To his mind came an image.  It seared itself into his thoughts, into his very being.  A halfling.  It stared with eyes frozen open in pain and terror while inside its spirit writhed in agony.


The vision departed and he knew what it was he had felt during the night.  It was one of the pair that had come with the wood-demons.  One of Gandalf’s dangles.


It had looked into the stone.


“It was useless,” the old liar’s thoughts said to the heartless spirit high above him.  “The Halfling was useless.  Not the one.”  Saruman paused.  It was no longer so easy for him to hide his thoughts, but hide them he would.  His existence depended on it.  “I killed it.”


For a few moments no word came from the Nazgul.


Endless fragments of moments fell into the void in which the game player awaited the result of his move.


“What of the Stone?”


Saruman felt relief he dared not show.  That move was won.

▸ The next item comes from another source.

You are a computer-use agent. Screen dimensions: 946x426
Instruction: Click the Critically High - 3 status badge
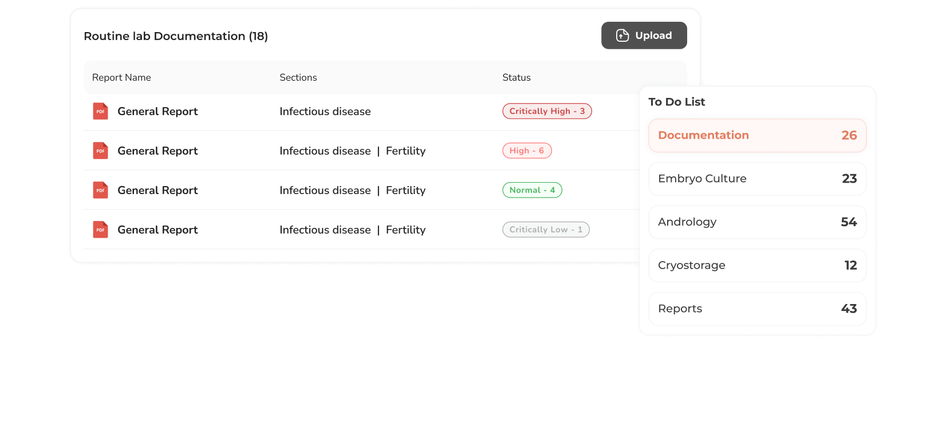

“The fool that was my spy in Rohan thought it a weapon and threw it at one of the wood-deamons.  It rolled into one of the pools of water the wood-demons made.  They are bottomless.  It is gone.”


Saruman waited for his ending.  But it did not come.


“You are of no use to us.”


Saruman of No Colour fell to his face on the cold impervious stone of Orthanc.  The Old Fool had pulled long standing power from him.  The Dark One pulled that power more recently acquired from their partnership.  But . . . he lived, and he laughed coldly, reveling in his victory.  It would be morn and past before Saruman would crawl back into his den to lick his wounds . . .


. . . and plot further destruction to wreak upon the Shire of the Halflings.